Можно предположить, что Сергей Михайлович с улыбкой вспомнил свой театральный «станок для игры», когда придумывал «Галерею» с краном-лифтом, на который должна была переехать тележка с непрерывно снимающей камерой. Идея «игровой машины», трудно реализуемая на сцене в 1920-е годы, могла бы осуществиться в 1940-е за пределами театра – в кино[229].
«МИРАКЛЬ О СВЯТОМ НИКОЛАЕ», 27 ДЕКАБРЯ 1919 Г. ПЕРВАЯ ИНТЕРПРЕТАЦИЯ (STYLE PROFANE). УСТРОЙСТВО ПОДМОСТКОВ И СЦЕНОГРАФИЯ. ОБЩИЙ ВИД «MANSION». МОТИВ ЗАНАВЕСОК, ЗАКРЫВАЮЩИХ КОНСТРУКТИВНУЮ ЧАСТЬ ПОДМОСТКОВ. ПЛАН «MANSION». NB. МОТИВ «MANSION» СМОТРИ ДЖОТТО – «БЛАГОВЕЩЕНИЕ СВ. АННЫ». ПАДУЯ, ЦЕРКОВЬ НА АРЕНЕ (ВОСПРОИЗВЕДЕНО В МОНОГРАФИИ «ДЖОТТО») (1923-1-711. Л. 1ОБ.)
Это вполне соответствовало бы концепции, которую Эйзенштейн тоже довел до предела – в статье «Гордость» (1939): «…кинематограф до конца сумел раскрыть все свои внутренние возможности конечной стадии, к которой устремлены через столетия тенденции каждого отдельного из искусств.
Для каждого из искусств кино является как бы высшей стадией воплощения его возможностей и тенденций. ‹…›
Наконец, только здесь сливаются в доподлинном единстве все те отдельные зрелищные элементы, которые были неразрывны на заре культуры и которые тщетно старался вновь воссоединить театр»[230].
Несколько запоздалый киноцентризм статьи был продиктован юбилейным поводом ее написания – 20-летием советского кино.
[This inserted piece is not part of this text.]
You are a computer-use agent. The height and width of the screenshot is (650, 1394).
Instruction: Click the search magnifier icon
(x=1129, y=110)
Эйзенштейн вскоре отказался от подобных крайностей, хотя не прекращал попыток развить на экране идеи своей театральной молодости.
В его биографии «станку» проекта по комедии Шоу предшествовала менее радикальная «внепортальная сценическая конструкция» в образе тонущего пакетбота. Эйзенштейн предлагал установить ее не на сцене, а прямо в зрительном зале. Открытая со всех сторон для публики, она вся представляла бы собой сплошное игровое пространство. И даже не занятые в действии актеры отдыхали бы не за кулисами, а на виду у зрителей – на диване в середине конструкции, чтобы оттуда выходить и включаться в игру: их постоянное присутствие в «доме» было частью представления.
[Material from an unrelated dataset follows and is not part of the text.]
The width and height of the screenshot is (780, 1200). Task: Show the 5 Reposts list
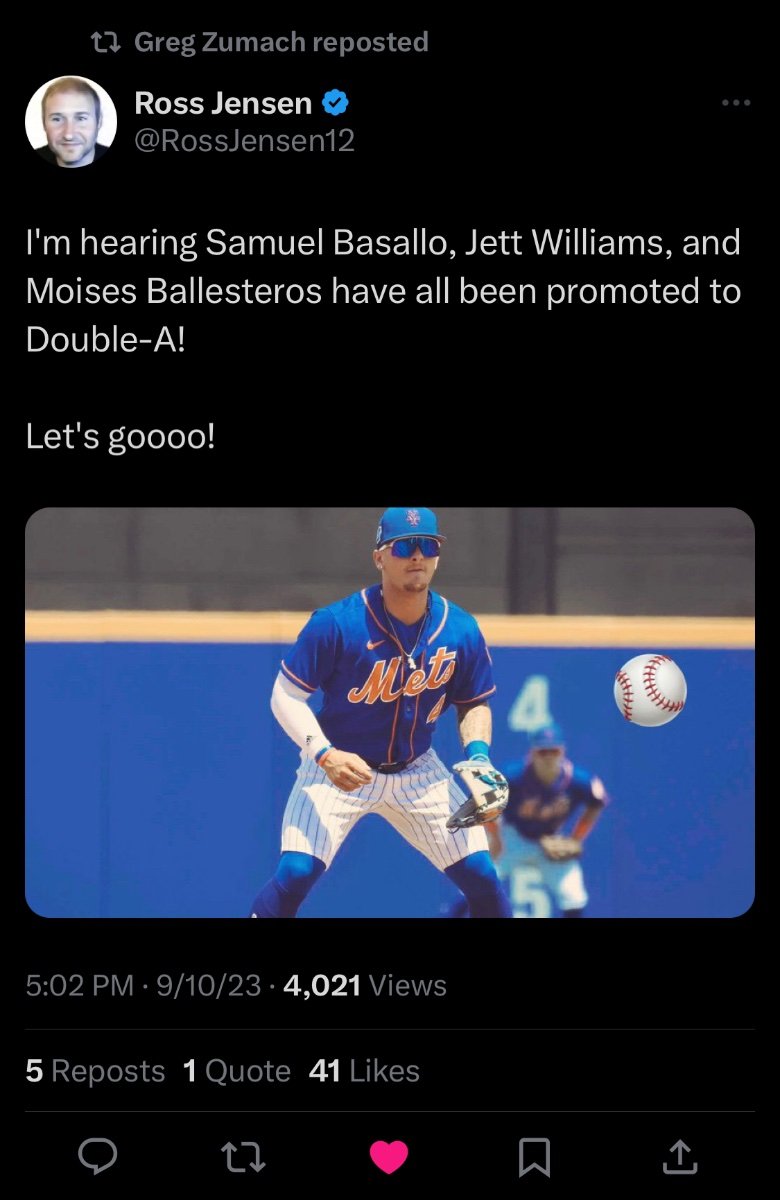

Но не эта, а другая, более ранняя сценографическая разработка стала для меня ключевой в понимании того, каковы были глубинные устремления молодого Эйзенштейна при построении игрового пространства.
В конце 1921 года Мейерхольд вознамерился привлечь его к постановке комедии немецкого драматурга Людвига Тика «Кот в сапогах», написанной еще в 1797 году.
Эйзенштейн предложил вынести постановку за пределы портала, обычно обрамляющего сцену и отделяющего ее от зала. Комедию надо играть среди зрителей в зале на внепортальной конструкции, где все обнажено и слито воедино: «сцена», «кулисы», «оркестр» (в «яме», вывернутой «стаканом») и скандалящая «публика», явно провоцирующая реального зрителя вмешаться в спектакль.
Фактически весь зрительный зал должен превратиться в игровое пространство, а зрителям предлагается стать соучастниками представления.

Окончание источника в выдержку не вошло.